Le retour du Clemenceau à Brest a ouvert dans
notre ville et en France un large débat sur la démolition des
navires dans lequel, les différents niveaux territoriaux d'appartenance
et de compétences sont impliqués et interpellés depuis le niveau
local jusqu'au niveau de subsidiarité supranational qu'est l'Union
européenne.
Dans un article du 11 février dernier le journal
LE MONDE estimait que le nombre de navires à démanteler augmentait
et pourrait atteindre 1 500 par an en 2010. Se pose alors véritablement,
au delà du retour du " Clem ", la réalité d'une filière européenne
de démolition de ces navires qui amène deux problématiques qui
se rejoignent : d'une part celle du démantèlement des bateaux,
véritable mine de récupération du métal et d'autres part celle
de la décontamination des navires puis l'enlèvement et le traitement
des produits dangereux et toxiques qu'ils renferment.

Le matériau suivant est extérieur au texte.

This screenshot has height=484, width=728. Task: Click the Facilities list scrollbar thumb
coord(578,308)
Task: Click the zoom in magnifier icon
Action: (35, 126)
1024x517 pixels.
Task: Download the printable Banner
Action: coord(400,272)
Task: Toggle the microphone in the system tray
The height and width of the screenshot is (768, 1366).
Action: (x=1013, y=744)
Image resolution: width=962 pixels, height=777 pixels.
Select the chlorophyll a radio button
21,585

Or, il
n'existe pas de chantier de casse de navire en Europe ayant
une capacité suffisante pour accueillir des navire de la taille
du Clemenceau. Les seuls chantiers existants se trouvent en
Asie.
La question est donc : faut-il sérieusement penser
à ouvrir une filière de démolition de vieux navires en Europe
et un chantier éventuel en France sur le port de Brest ? L'objet
du débat étant alors de distinguer ce qui milite en faveur et
contre un tel projet
. Celui ci pose un grand nombre d'interrogations
auxquelles il convient d'apporter des réponses rationnelles
: - où, quand, comment, à quel coût (il ne faudrait pas dépasser,
selon certains experts un coût horaire de 7,6 euros, charges
sociales incluses ) - Ce projet doit respecter des règles sanitaires
et environnementales comme celles de la Convention de Bâle sur
les déchets ou la directive européenne sur la protection des
travailleurs.
Comme le font les Etats-Unis, l'Union européenne
évalue actuellement ses propres capacités d'élimination et étudie
la possibilité de démanteler ses vieux navires sur son territoire.

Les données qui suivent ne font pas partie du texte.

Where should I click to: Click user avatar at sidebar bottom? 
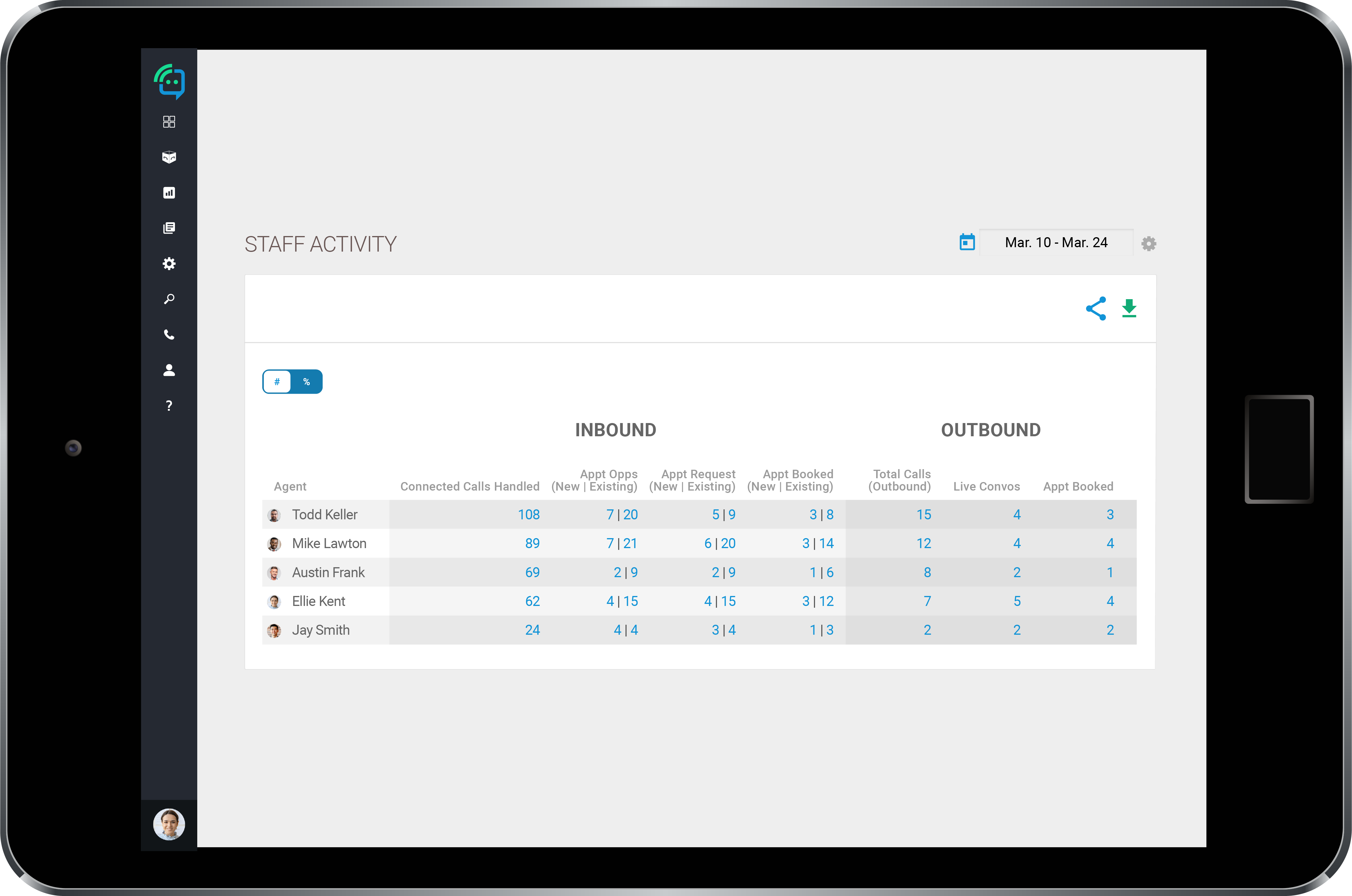(x=169, y=824)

De leur côté les chantiers de démolition asiatiques ne veulent
pas perdre ce juteux marché et restent candidats à la réception
et la démolition. Créer en Europe un chantier de démolition,
veut dire non seulement trouver les infrastructures adéquates
et sûres mais aussi les débouchés de transformation de l'acier
récupéré. Il semble qu'il n'existe plus (ou pas encore) de demande
pour cet catégorie d'acier en Europe. Ainsi, le choix réside
en un partenariat industriel entre l'Europe et des pays émergents
pour assurer le démantèlement des navires
Les possibilités de l'Union européenne
Si la perspective communautaire est retenue, plutôt
qu'une proposition nationale, la position de l'UE est dans ce
domaine à la fois simple et complexe. Elle est technique et
politique. Elle est technique dans le cadre des programme d'appuis
apportés, selon les directives, à l'industrie et mis en œuvre
pour apporter des financements éventuels et un cadre juridique
commun adapté.
C'est le cas, par exemple des politiques industrielles
maritimes, du projet LeaderSHIP 2015. Elles définissent les
modalités de futures constructions et réparations de navires
dans l'Union européenne. Des fonds structurels peuvent être
également affectés à cette activité industrielle et de protection
de l'environnement, à travers un Etat faisant le choix d'ouvrir
un tel chantier.
En ce domaine, L'Union Européenne devrait pouvoir
s'exprimer au nom des 25. Mais ses compétences ne sont pas celles
d'une fédération ou d'un Etat. Dans l'union, les états membres
restent pleinement souverains. C'est le cas, entre autres, de
leurs relations avec l'Organisation Maritime Internationale.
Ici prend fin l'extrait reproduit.